El fin de fiesta fue espectacular, grandioso y de unas exclamaciones y comentarios  sorprendentes, donde se mezclaron diferentes sentimientos, la sorpresa y el desconcierto. Cristóbal, tras varios intentos, agarrado a los claves de la luz eléctrica y apoyando los pies en filo que recorre la fachada del edificio, se puso en fuga.

Los vecinos pusieron colchones en el suelo de forma preventiva, pues era muy probable la caída al suelo. Entre exclamaciones y vítores consiguió saltar al tejado de la casa vecina, propiedad de María González. Huyendo por los jardines posteriores y en dirección a la calle Copera puso fin a la mejor película vivida frente al Cine Albarrán.

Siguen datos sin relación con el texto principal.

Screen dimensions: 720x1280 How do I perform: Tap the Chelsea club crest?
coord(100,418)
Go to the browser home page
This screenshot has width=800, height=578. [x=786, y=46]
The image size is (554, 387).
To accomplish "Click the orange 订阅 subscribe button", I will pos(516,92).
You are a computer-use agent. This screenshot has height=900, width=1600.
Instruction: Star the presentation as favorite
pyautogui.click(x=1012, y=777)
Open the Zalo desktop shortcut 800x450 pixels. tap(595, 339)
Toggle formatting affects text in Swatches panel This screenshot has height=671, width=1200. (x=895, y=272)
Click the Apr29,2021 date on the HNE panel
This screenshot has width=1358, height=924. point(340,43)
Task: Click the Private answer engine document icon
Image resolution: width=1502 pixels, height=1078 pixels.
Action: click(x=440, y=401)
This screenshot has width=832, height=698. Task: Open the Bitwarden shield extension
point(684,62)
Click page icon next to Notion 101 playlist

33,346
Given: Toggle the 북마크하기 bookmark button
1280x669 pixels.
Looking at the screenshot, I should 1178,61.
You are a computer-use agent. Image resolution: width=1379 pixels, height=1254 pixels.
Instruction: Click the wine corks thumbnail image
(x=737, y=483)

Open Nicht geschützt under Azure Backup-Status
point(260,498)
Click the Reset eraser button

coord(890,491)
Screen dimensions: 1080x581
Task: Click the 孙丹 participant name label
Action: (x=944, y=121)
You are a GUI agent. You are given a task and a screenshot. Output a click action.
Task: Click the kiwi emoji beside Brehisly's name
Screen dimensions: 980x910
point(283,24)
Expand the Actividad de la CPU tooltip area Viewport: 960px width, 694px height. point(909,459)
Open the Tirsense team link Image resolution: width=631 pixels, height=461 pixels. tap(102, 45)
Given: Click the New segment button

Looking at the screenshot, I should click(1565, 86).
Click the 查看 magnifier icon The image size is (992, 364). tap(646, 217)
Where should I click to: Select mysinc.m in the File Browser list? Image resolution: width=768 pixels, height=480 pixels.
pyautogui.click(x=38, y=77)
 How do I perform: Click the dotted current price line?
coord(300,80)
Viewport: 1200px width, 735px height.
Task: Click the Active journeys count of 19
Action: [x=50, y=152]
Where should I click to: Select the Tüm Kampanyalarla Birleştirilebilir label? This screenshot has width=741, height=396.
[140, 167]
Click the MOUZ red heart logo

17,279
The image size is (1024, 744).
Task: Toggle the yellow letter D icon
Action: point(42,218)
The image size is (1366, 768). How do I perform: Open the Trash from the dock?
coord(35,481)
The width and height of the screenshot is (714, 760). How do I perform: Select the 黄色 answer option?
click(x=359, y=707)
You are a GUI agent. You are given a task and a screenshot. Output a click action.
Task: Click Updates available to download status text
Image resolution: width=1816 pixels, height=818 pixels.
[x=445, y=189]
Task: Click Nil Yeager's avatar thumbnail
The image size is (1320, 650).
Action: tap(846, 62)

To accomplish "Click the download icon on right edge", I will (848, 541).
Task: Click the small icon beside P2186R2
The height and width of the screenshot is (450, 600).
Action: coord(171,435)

Después de un día regado con mucho vino tinto, bajaba Cristóbal la calle Camachas muy perjudicado, intentando acelerar, aunque sus habilidosas piernas no le respondían. Como pudo llegó a su casa y al abrir la puerta una inmensas arcadas del fondo de su ser le hicieron arrodillarse, mientras que un inmenso vómito por boca y nariz de un color rojo pálido y de extraordinaria acidez inundaba la entradita de la casa. Solo se escuchó de decir Ay Malena que muero “sangrao”. Puro ingenio en momentos críticos, otra forma de no morir, aunque muy pestilente.

Magdalena sentía como la situación tenía poco arreglo, complicándose en cualquier momento, y por eso se entrevistó con el sargento de la Guardia Civil en el cuartel de calle Villa, queriendo descargar y aligerar culpas del pobre Cristóbal. Ay Don José, los culpables de que mi “mario” este así son Segundrino (Segundino Martínez) y Alambrique (Diego Narváez, “Alambrito”).

En el último tercio de los años sesenta, “El Pirri” y “Malena” cambiaron de residencia y se marcharon a vivir a Las Palmas de Gran Canaria. Algunos paisanos se encontraron con ellos. Los abrazos y afectos todavía resuenan en la lejanía de aquellas tierras.

Francisco Vera Vargas, vestido de militar, paseaba por el centro de Las Palmas cuando escuchó voces insistentemente ¡Paco! ¡Paco! Pensó, A mí no es, yo aquí no conozco a nadie, y de pronto la genialidad, ¡Paco el practicante! ¡Paco el practicante! Miró hacia atrás y allí estaban con los brazos abiertos y lágrimas de alegría aquellos vecinos gitanos de su pueblo: “El Pirri” y “Malena”.